I have always wanted to be more like my mother, and in some ways I've succeeded. Mom's nickname is Sweets, a nickname that she doesn't like because she thinks it's insincere. Really, though, she has a sweet disposition. People say I'm sweet, too. Ann calls me "Sweet Mary." This compliment from Ann and others mystifies me, but perhaps there's something to it. I like the idea that Mom and I are both sweet: not saccharine and not sugary--just sweet.
Like Mom, I fight gender roles and stereotypes even while I live with them--and sometimes I take advantage of them. We were both raised in the Southern belle tradition, and we learned our role well. If I need something heavy moved, for example, I become an instant damsel in distress, and a big strong man moves it for me. I'm not consciously manipulative; the role just comes to me naturally in the way that your adrenaline might surge when a tiger runs at you. I think people want to lift heavy things for Mom just to see her smile.

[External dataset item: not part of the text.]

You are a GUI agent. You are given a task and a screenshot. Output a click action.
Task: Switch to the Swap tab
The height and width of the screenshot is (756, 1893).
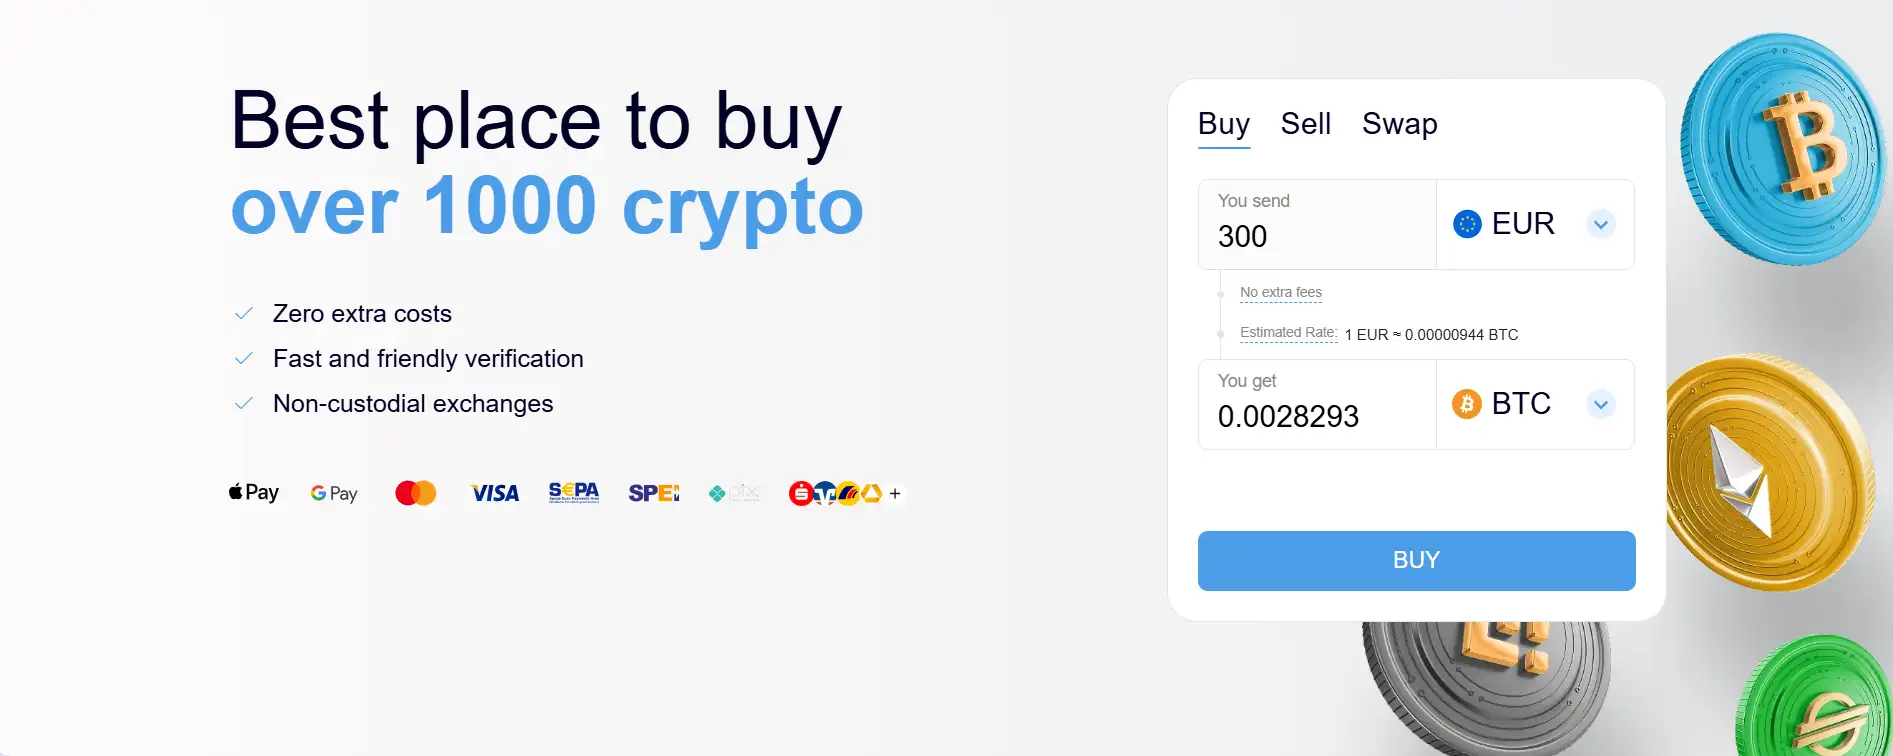(1400, 124)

Like Mom, I like to think of myself as assertive, not aggressive. Mom took an assertiveness training class back in the days when she and Dad were more newly wed. (Dad says his life changed on the day she signed up for that class). I got my assertiveness training growing up. I have needed no course. I have my sister to teach me.
Mom has influenced me, and perhaps I have influenced her, too. She was just 23 when I was born, so she learned to become a mom just as I learned to be a me. Like Mom, I am getting older, but she is even older than I am. Today, she is especially old. Tomorrow is her birthday, and even in our advancing age, I watch her and strive to emulate such grace.